--- What the task asks ---
Format each line of the listing below as a Markdown table with the columns No. and Entry, numbering the rows in order and leaving out blank lines.
+ + + +
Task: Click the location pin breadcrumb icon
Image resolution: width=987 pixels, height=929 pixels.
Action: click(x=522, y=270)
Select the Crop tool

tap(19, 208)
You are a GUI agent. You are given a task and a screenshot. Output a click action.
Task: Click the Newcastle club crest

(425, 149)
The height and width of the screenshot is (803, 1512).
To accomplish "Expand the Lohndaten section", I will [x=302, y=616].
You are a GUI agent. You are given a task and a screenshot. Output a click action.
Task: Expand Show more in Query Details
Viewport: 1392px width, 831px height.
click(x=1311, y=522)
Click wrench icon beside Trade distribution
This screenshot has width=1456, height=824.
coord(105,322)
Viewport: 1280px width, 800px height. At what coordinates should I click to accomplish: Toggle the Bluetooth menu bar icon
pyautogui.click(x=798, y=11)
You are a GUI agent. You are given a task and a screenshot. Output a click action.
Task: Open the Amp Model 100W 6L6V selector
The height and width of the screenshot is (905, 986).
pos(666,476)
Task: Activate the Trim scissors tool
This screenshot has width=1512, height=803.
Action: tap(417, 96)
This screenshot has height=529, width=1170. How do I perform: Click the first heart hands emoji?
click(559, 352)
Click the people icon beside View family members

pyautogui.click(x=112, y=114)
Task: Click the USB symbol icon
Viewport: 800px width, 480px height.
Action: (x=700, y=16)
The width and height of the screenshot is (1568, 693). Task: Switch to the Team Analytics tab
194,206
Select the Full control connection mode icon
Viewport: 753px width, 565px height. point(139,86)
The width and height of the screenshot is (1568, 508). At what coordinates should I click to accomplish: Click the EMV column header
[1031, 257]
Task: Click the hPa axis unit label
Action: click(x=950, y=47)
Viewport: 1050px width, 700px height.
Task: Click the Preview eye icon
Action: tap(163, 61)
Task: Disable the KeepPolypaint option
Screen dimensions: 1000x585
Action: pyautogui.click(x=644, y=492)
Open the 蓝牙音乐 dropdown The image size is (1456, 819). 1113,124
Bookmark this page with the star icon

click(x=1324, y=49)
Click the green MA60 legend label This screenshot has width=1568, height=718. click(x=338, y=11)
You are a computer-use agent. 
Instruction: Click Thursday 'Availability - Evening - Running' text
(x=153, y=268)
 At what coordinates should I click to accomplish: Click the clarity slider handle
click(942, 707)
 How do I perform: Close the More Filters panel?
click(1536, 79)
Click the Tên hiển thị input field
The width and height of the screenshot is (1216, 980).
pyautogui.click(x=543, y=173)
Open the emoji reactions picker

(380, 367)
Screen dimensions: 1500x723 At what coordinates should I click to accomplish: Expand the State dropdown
+ + + +
--- The response ---
| No. | Entry |
|---|---|
| 1 | Task: Click the location pin breadcrumb icon |
| 2 | Image resolution: width=987 pixels, height=929 pixels. |
| 3 | Action: click(x=522, y=270) |
| 4 | Select the Crop tool |
| 5 | tap(19, 208) |
| 6 | You are a GUI agent. You are given a task and a screenshot. Output a click action. |
| 7 | Task: Click the Newcastle club crest |
| 8 | (425, 149) |
| 9 | The height and width of the screenshot is (803, 1512). |
| 10 | To accomplish "Expand the Lohndaten section", I will [x=302, y=616]. |
| 11 | You are a GUI agent. You are given a task and a screenshot. Output a click action. |
| 12 | Task: Expand Show more in Query Details |
| 13 | Viewport: 1392px width, 831px height. |
| 14 | click(x=1311, y=522) |
| 15 | Click wrench icon beside Trade distribution |
| 16 | This screenshot has width=1456, height=824. |
| 17 | coord(105,322) |
| 18 | Viewport: 1280px width, 800px height. At what coordinates should I click to accomplish: Toggle the Bluetooth menu bar icon |
| 19 | pyautogui.click(x=798, y=11) |
| 20 | You are a GUI agent. You are given a task and a screenshot. Output a click action. |
| 21 | Task: Open the Amp Model 100W 6L6V selector |
| 22 | The height and width of the screenshot is (905, 986). |
| 23 | pos(666,476) |
| 24 | Task: Activate the Trim scissors tool |
| 25 | This screenshot has width=1512, height=803. |
| 26 | Action: tap(417, 96) |
| 27 | This screenshot has height=529, width=1170. How do I perform: Click the first heart hands emoji? |
| 28 | click(559, 352) |
| 29 | Click the people icon beside View family members |
| 30 | pyautogui.click(x=112, y=114) |
| 31 | Task: Click the USB symbol icon |
| 32 | Viewport: 800px width, 480px height. |
| 33 | Action: (x=700, y=16) |
| 34 | The width and height of the screenshot is (1568, 693). Task: Switch to the Team Analytics tab |
| 35 | 194,206 |
| 36 | Select the Full control connection mode icon |
| 37 | Viewport: 753px width, 565px height. point(139,86) |
| 38 | The width and height of the screenshot is (1568, 508). At what coordinates should I click to accomplish: Click the EMV column header |
| 39 | [1031, 257] |
| 40 | Task: Click the hPa axis unit label |
| 41 | Action: click(x=950, y=47) |
| 42 | Viewport: 1050px width, 700px height. |
| 43 | Task: Click the Preview eye icon |
| 44 | Action: tap(163, 61) |
| 45 | Task: Disable the KeepPolypaint option |
| 46 | Screen dimensions: 1000x585 |
| 47 | Action: pyautogui.click(x=644, y=492) |
| 48 | Open the 蓝牙音乐 dropdown The image size is (1456, 819). 1113,124 |
| 49 | Bookmark this page with the star icon |
| 50 | click(x=1324, y=49) |
| 51 | Click the green MA60 legend label This screenshot has width=1568, height=718. click(x=338, y=11) |
| 52 | You are a computer-use agent.  |
| 53 | Instruction: Click Thursday 'Availability - Evening - Running' text |
| 54 | (x=153, y=268) |
| 55 |  At what coordinates should I click to accomplish: Click the clarity slider handle |
| 56 | click(942, 707) |
| 57 |  How do I perform: Close the More Filters panel? |
| 58 | click(1536, 79) |
| 59 | Click the Tên hiển thị input field |
| 60 | The width and height of the screenshot is (1216, 980). |
| 61 | pyautogui.click(x=543, y=173) |
| 62 | Open the emoji reactions picker |
| 63 | (380, 367) |
| 64 | Screen dimensions: 1500x723 At what coordinates should I click to accomplish: Expand the State dropdown |